Pakistani military officer (1920–2015)

Iftikhar Ahmad Chaudhri (Note: Urdu: ) (8 January 1920 – 2 June 2015) better known as Shufti, was a Pakistan Army officer with prior service in the British Indian Army, who served as an intelligence officer during the Italian campaign (World War II).

Awarded the Military Cross in June 1944, Chaudhri displayed exemplary leadership in January of that year. While serving near Arielli, a village south of Pescara, he braved intense enemy attacks, including locating missing personnel, leading his men against the Germans at close range, and orchestrating a successful withdrawal under heavy fire. Chaudhri's actions described in the citation for the Immediate MC, showcased the finest traditions of Indian fighting men.

==Early life and family==
Iftikhar Ahmad Chaudhri was born on 8 January 1920 in Kharian, British India, to Chaudhri Fazal Ahmad, a tehsildar from Jalalpur Jattan. Iftikhar belonged to a prominent Warraich Jat family of Gujrat district. He attended the Aligarh Muslim University and in 1941, he graduated from Government College, Lahore.

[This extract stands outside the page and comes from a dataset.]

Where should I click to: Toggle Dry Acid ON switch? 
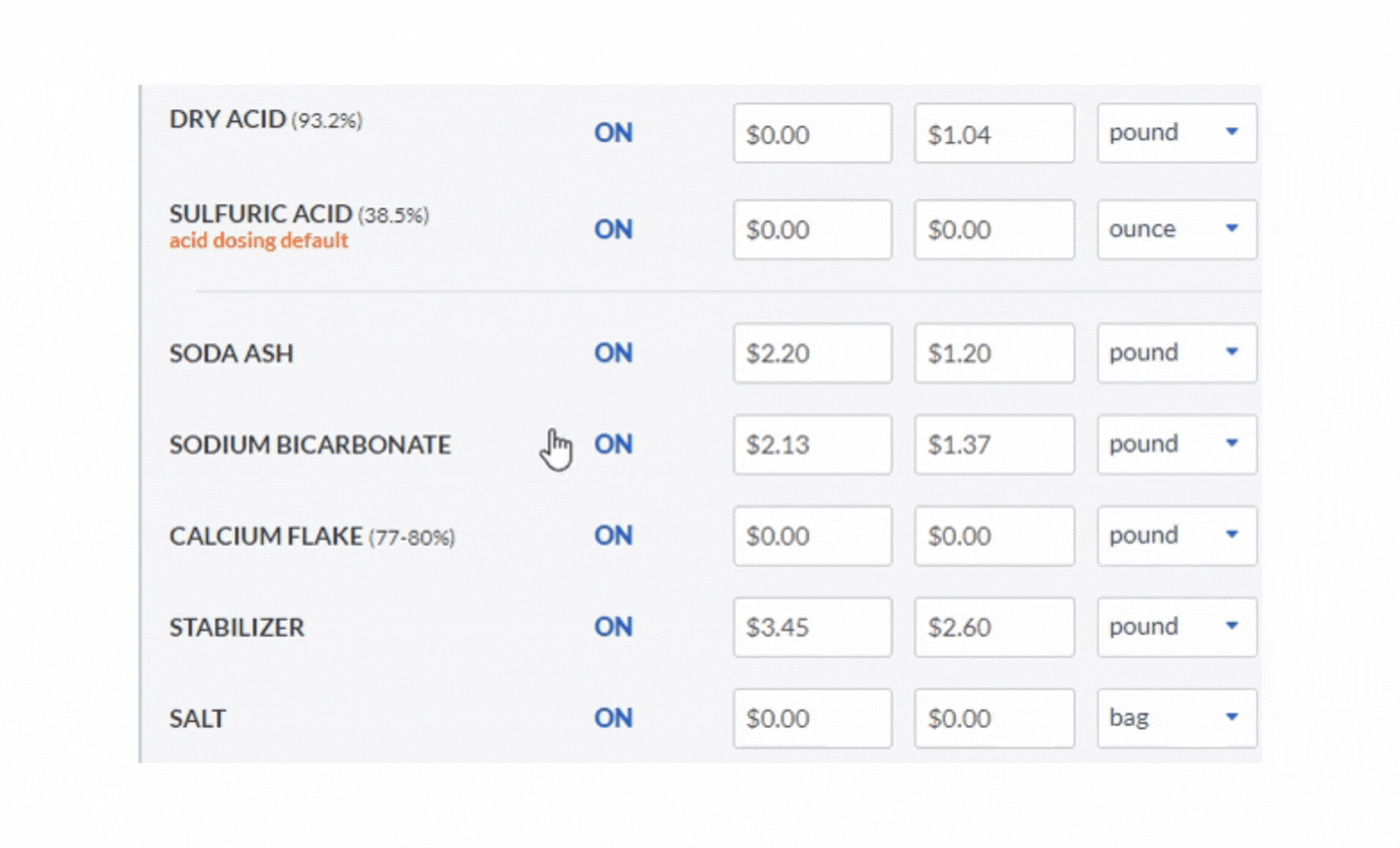pos(613,133)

He married Farkhanda Akhtar in 1945, they had four sons and a daughter. Farkhanda passed away sometime before Chaudhri.

==Military career==

Chaudhri in the 1940s

He enlisted into the British Indian Army and completed officer training in Bangalore. He was commissioned into the 4th Battalion, 16th Punjab Regiment in 1942. He saw action during the Italian campaign towards the end of the war for which he was awarded the British Military Cross.

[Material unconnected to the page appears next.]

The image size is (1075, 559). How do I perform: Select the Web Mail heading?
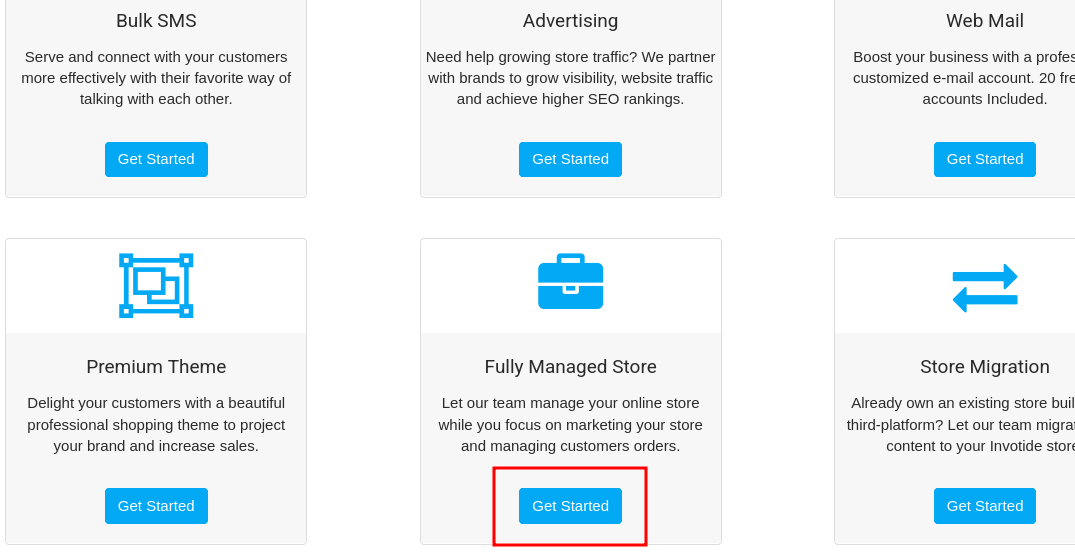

After doing staff course at Staff College, Quetta, he was posted GSO Grade 1 of Military Operations to GHQ, Rawalpindi.

Additionally, he wrote a paper on the defence of the Middle East against Soviet aggression. The paper was discussed at the SEATO Military Advisors Conference in Melbourne, Australia. The report was well received by the Ministry of Defence Main Building in London.

Chaudhri opted for Pakistan after the Partition of British India in 1947 and transferred his service to the Pakistan Army. He served in Baghdad as military attaché from 1961 to 1964 and during the Indo-Pakistani War of 1965, he became Assistant Adjutant Quartermaster general for his division in Kashmir. He retired in 1968.

==Later life and death==
After retiring, he setup a successful trading company. He resided in Lahore, Pakistan and died on 2 June 2015.